»»

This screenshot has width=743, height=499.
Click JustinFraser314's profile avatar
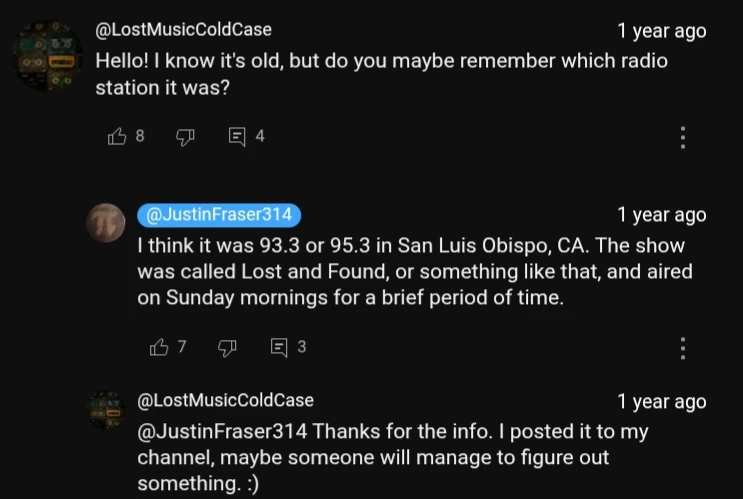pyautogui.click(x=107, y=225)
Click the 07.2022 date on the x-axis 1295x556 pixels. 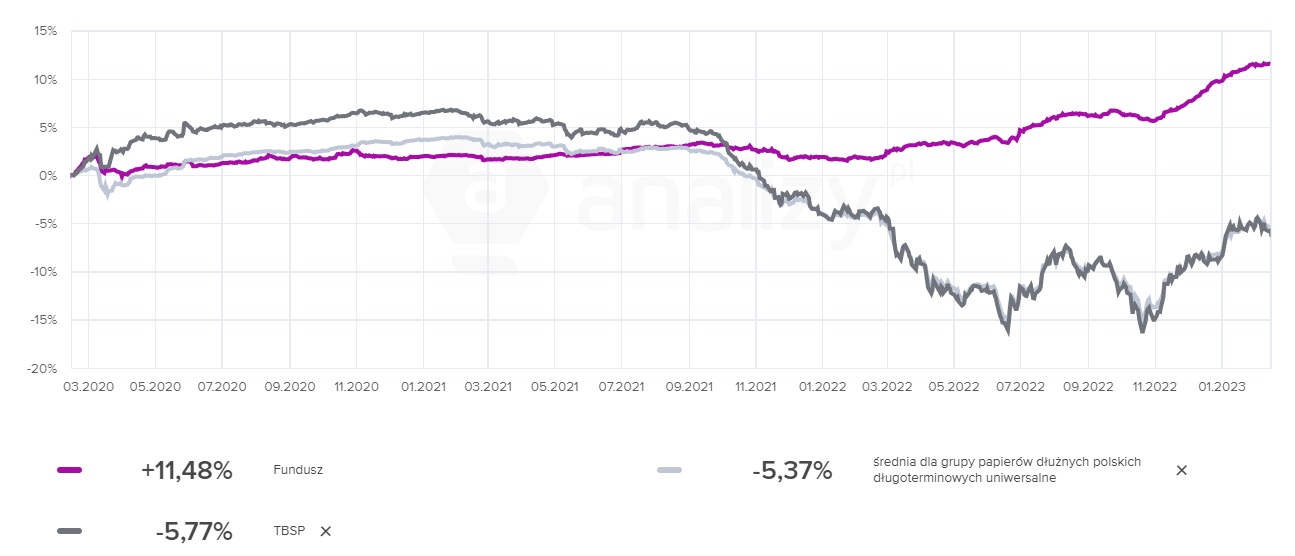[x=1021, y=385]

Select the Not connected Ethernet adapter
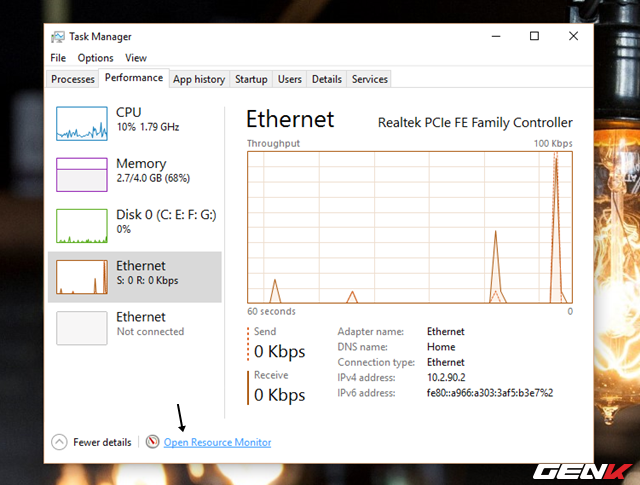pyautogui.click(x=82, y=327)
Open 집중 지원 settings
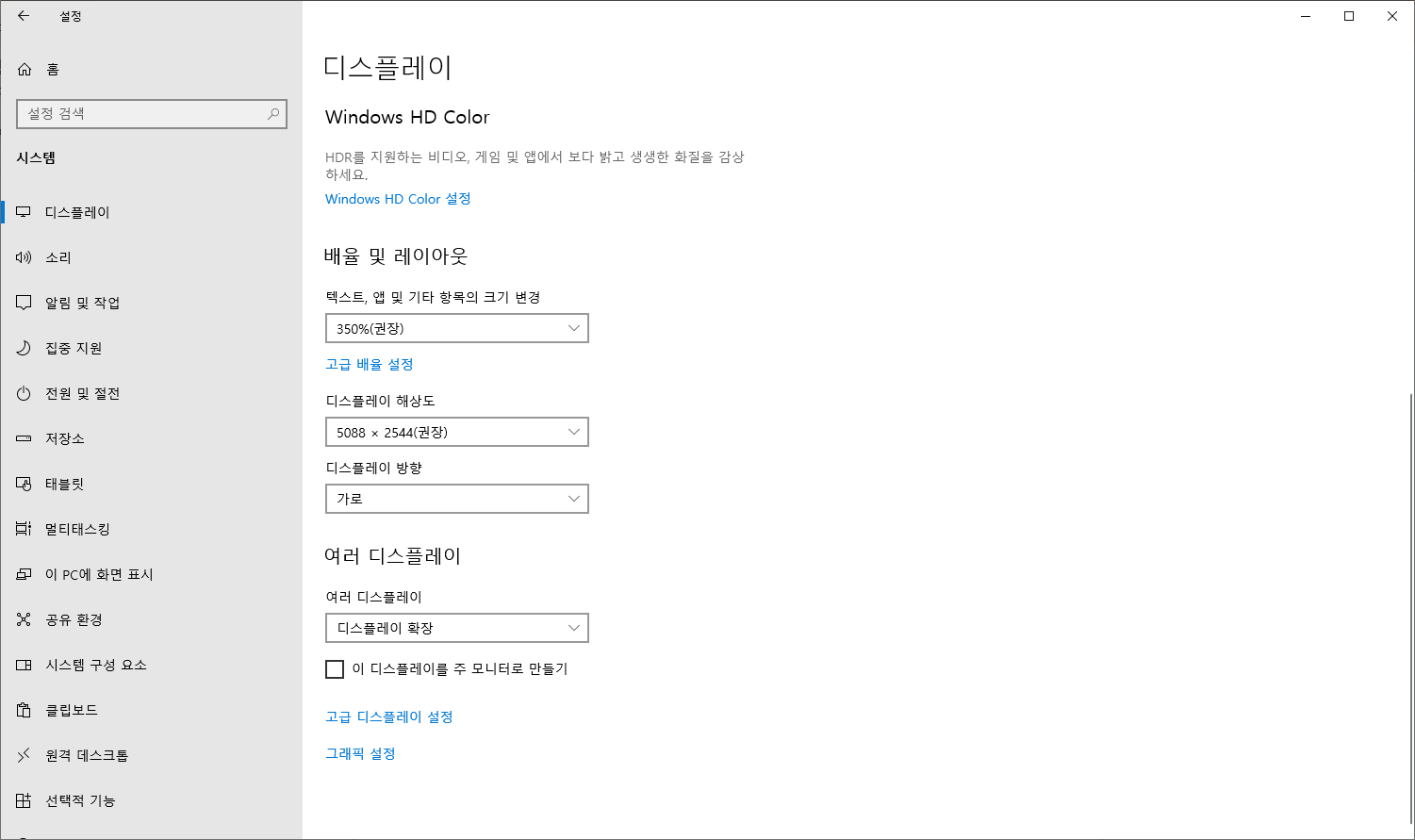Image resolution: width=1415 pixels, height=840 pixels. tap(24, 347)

««

Could you retype exactly the lines running from the one with "Select the Not connected Ethernet adapter" to the end of the material above, pictures omitted?

Select the Not connected Ethernet adapter
pyautogui.click(x=82, y=327)
Open 집중 지원 settings
Image resolution: width=1415 pixels, height=840 pixels. tap(24, 347)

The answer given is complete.